The fall session of the Alberta Legislature ended last week and MLAs will now spend the next few weeks working in their constituencies until the Assembly returns in early 2016. The Assembly passed nine pieces of legislation introduced by Alberta’s New Democratic Party government in its first full session of the Legislature since it formed government.

The first four bills introduced by the government reflected key promises made by Rachel Notley‘s NDP during the 2015 election. One private members bill, introduced by Independent Calgary-Bow MLA Deborah Drever, was passed by the Assembly (a rare feat for opposition MLAs).

Here is a quick look at the ten bills that were passed by MLAs since the NDP formed government in 2015:

Kathleen Ganley NDP Calgary Buffalo

Kathleen Ganley

Bill 1: An Act to Renew Democracy in Alberta

Introduced by Justice Minister Kathleen Ganley, Bill 1 banned corporate and union donations to provincial political parties in Alberta. The bill received royal assent on June 29, 2015, but was made retroactive on June 15, 2015. This new law was a major blow to the Progressive Conservative Party, which had become accustomed to relying heavily on corporate donations to fund their campaigns and operations. The ban was not extended to municipal elections.

Bill 2: An Act to Restore Fairness to Public Revenue

Introduced by Finance Minister Joe Ceci, Bill 2 eliminated Alberta’s 10 percent flat tax and introduced a progressive taxation system with five rates of personal income tax up to 15 percent for income above $300,000. Bill 2 also increased Alberta’s corporate tax rate from 10 percent to 12 percent, bringing our province in line with Saskatchewan and Manitoba. Despite the increase, tax rates in Alberta still remain lower than what existed during much of the time Ralph Klein served as Premier.

Joe Ceci Calgary NDP

Joe Ceci

Bill 3: Appropriation (Interim Supply) Act, 2015

Introduced by Mr. Ceci, Bill 3 reversed funding cuts made to education, health care, and human services by the PC government before the May 5, 2015 election.

Bill 4: An Act to Implement Various Tax Measures and to Enact the Fiscal Planning and Transparency Act

Introduced by Mr. Ceci, Bill 4 repealed and replaced the Fiscal Management Act and introduced requirements in a Fiscal Planning and Transparency Act, which include presenting government finances in a three-year fiscal plan and the establishment of a new debt cap based on a debt-to-GDP ratio of 15 percent.
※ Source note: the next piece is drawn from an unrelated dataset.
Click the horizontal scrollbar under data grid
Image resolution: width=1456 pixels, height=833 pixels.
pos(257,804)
Bill 5: Public Sector Compensation Transparency Act 

Introduced by Ms. Ganley, Bill 5 expanded the “sunshine list” to include employees of public agencies, boards, commissions, post-secondary institutions and health service entities whose earnings are more than $125,000 annually. This is a continuation of work already done by the previous PC government and has been criticized by supporters of the NDP as “bad policy.”

Lori Sigurdson NDP

Lori Sigurdson

Bill 6: Enhanced Protection for Farm and Ranch Workers Act

Introduced by Jobs, Skills, Training and Labour Minister Lori Sigurdson, Bill 6 introduced occupational health and safety and mandatory Workers’ Compensation Board coverage for employees of farming operations. Alberta is currently the only province in Canada without OH&S laws and employment standards coverage for farm and ranch workers. Amid protests by farmers and ranchers, the government introduced amendments to exempt farm and ranch owners and their families from the bill. This was undoubtably the most controversial legislation passed by the NDP government in 2015.
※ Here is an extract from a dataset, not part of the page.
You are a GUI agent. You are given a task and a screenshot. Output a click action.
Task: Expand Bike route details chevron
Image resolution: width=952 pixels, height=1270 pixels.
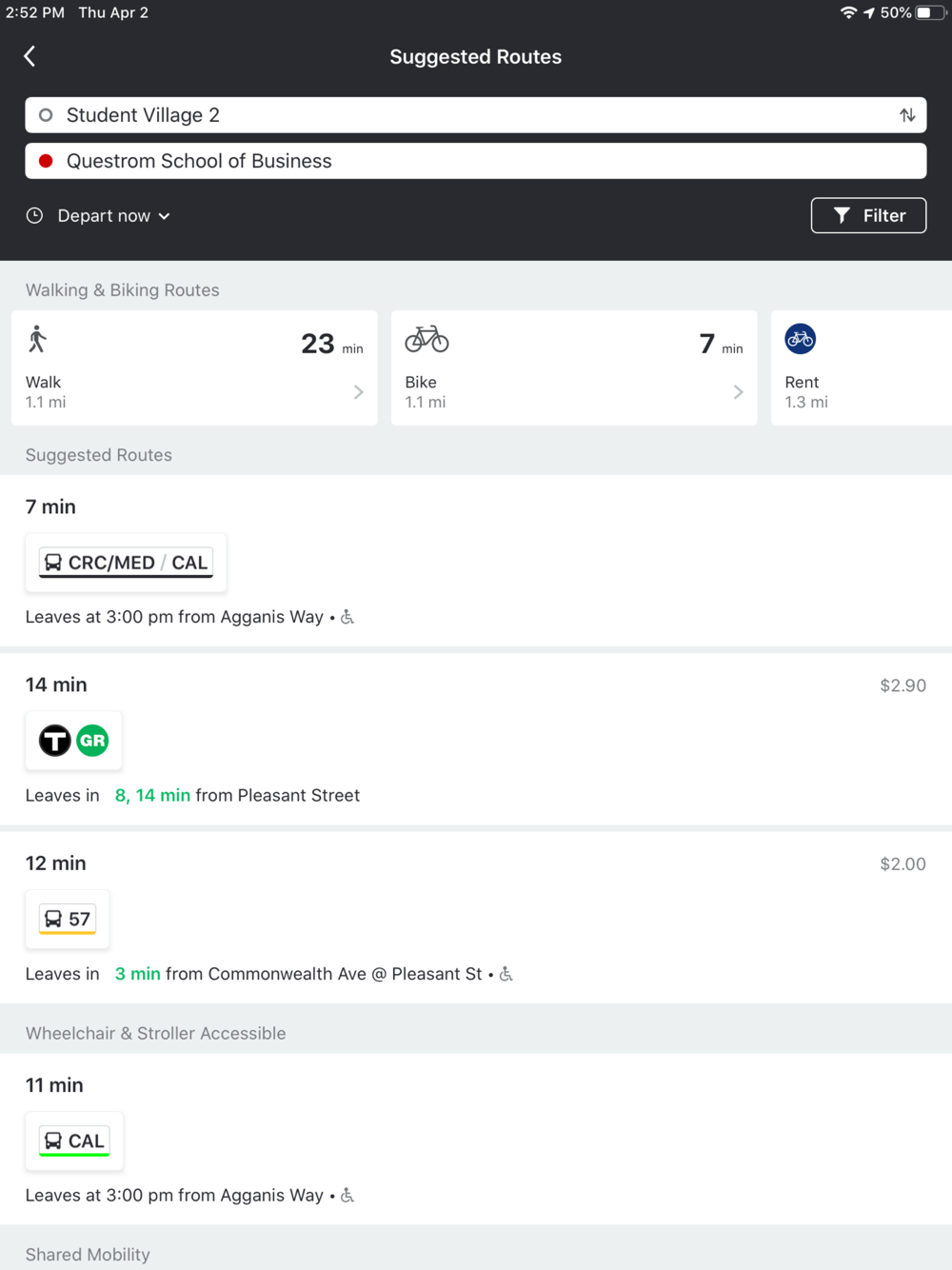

Bill 7: Alberta Human Rights Amendment Act, 2015

Introduced by Ms. Ganley, Bill 7 amended the Alberta Human Rights Act to add gender identity and gender expression as expressly prohibited grounds of discrimination.

David Eggen

David Eggen

Bill 8: Public Education Collective Bargaining Act

Introduced by Education Minister David Eggen, Bill 8 restructures collective bargaining between teachers, school boards and the government. The bill initially would have had the government be the sole party negotiating with the Alberta Teachers’ Association on matters that should be bargained centrally versus locally but an amendment to the bill allowed a new employer bargaining association to negotiate with the ATA to decide.
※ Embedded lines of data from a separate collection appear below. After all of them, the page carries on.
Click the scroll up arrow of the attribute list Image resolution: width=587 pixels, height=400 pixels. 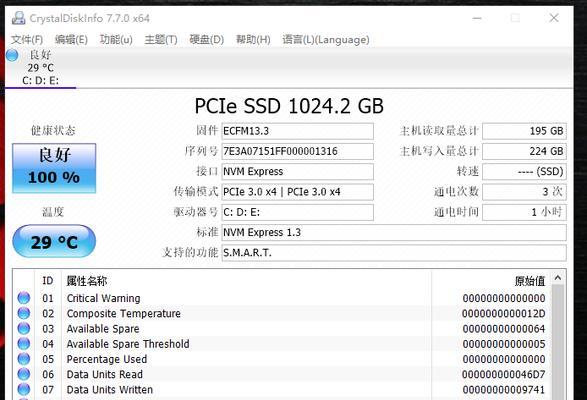[558, 278]
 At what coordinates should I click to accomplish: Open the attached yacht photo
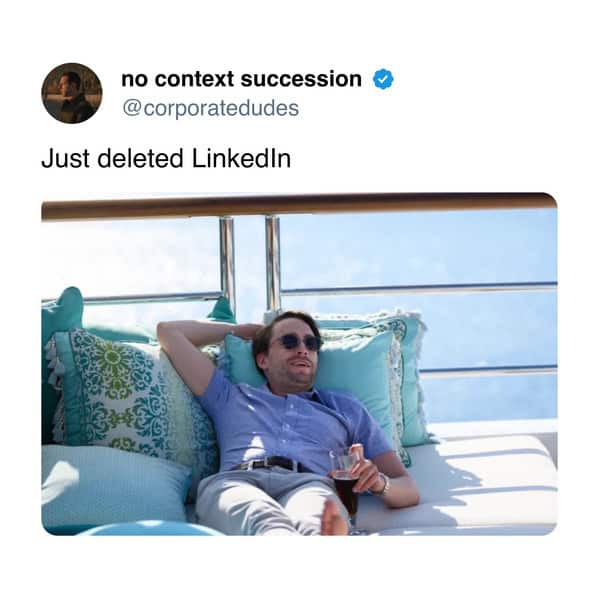[299, 364]
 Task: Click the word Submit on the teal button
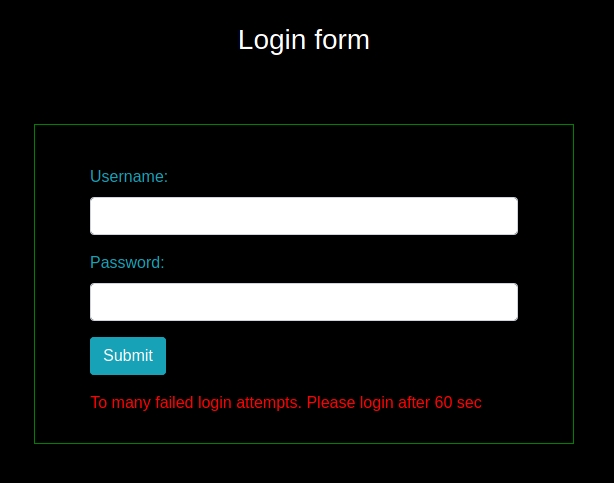(128, 356)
Bill 9: Appropriation Act, 2015

Introduced by Mr. Ceci, Bill 9 provides budget funding authority to the Government of Alberta and the Legislative Assembly for the 2015-16 fiscal year.

Deborah Drever MLA Calgary Bow

Deborah Drever

Bill 204: Residential Tenancies (Safer Spaces for Victims of Domestic Violence) Amendment Act, 2015

Introduced by Ms. Drever, Bill 204 amended the Residential Tenancies Act to allow victims of domestic violence to end their housing leases early and without penalty in order to leave unsafe home environments. Lethbridge-East MLA Maria Fitzpatrick bravely stood in the legislature to share a powerful story about her personal experiences with domestic violence.